WHAT YOU HAVE TO DO
Would you repeat the entries below word for word and omit the pictures?

[Saved data entries]
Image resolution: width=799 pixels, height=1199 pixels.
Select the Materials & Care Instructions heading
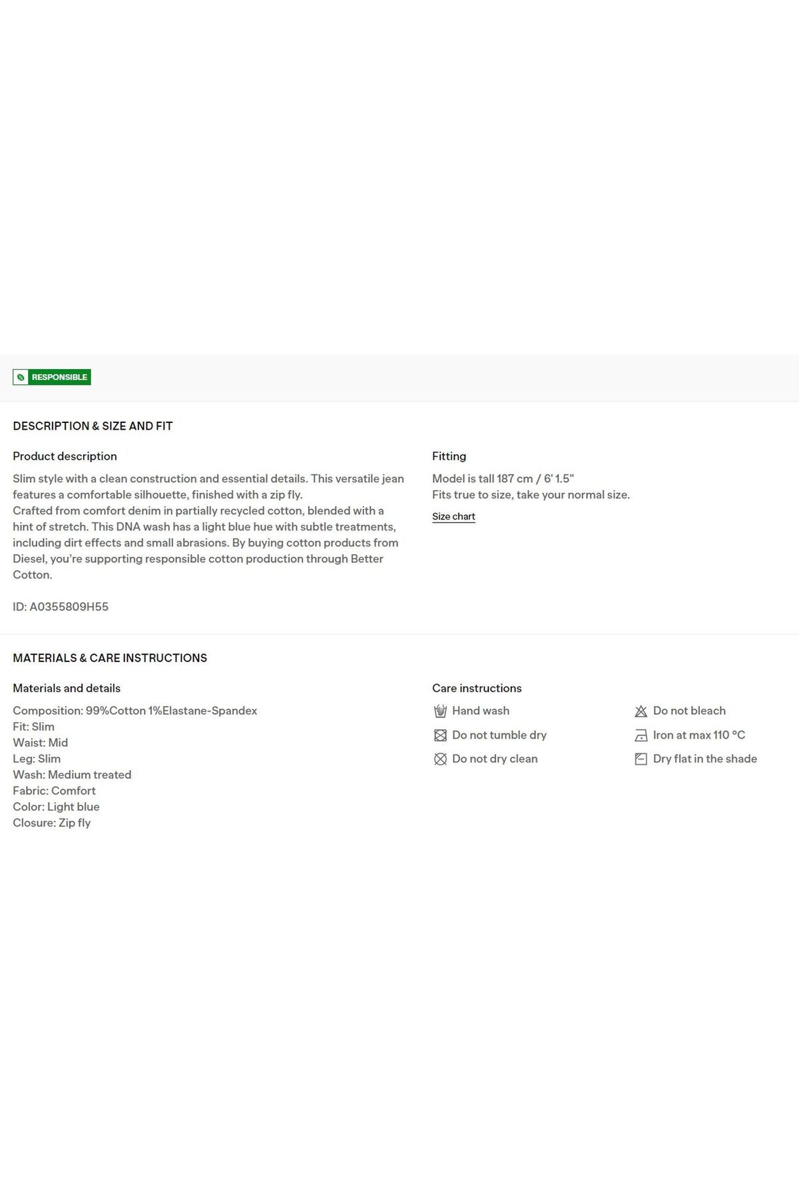click(x=110, y=657)
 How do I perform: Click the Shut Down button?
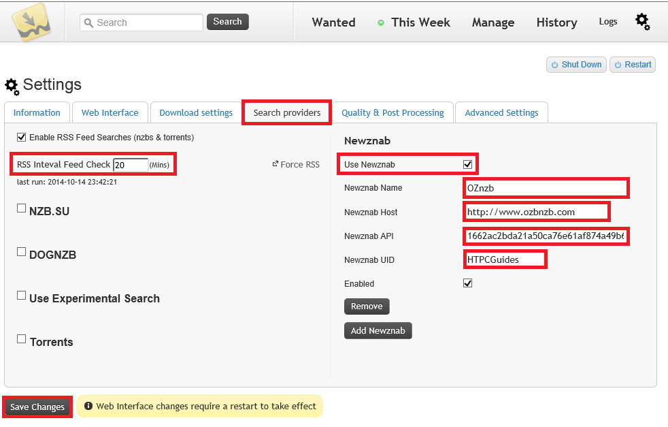576,65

EXERCISE RESPONSE
Image resolution: width=799 pixels, height=1199 pixels.
Select the Materials & Care Instructions heading
click(x=110, y=657)
 How do I perform: Click the Shut Down button?
576,65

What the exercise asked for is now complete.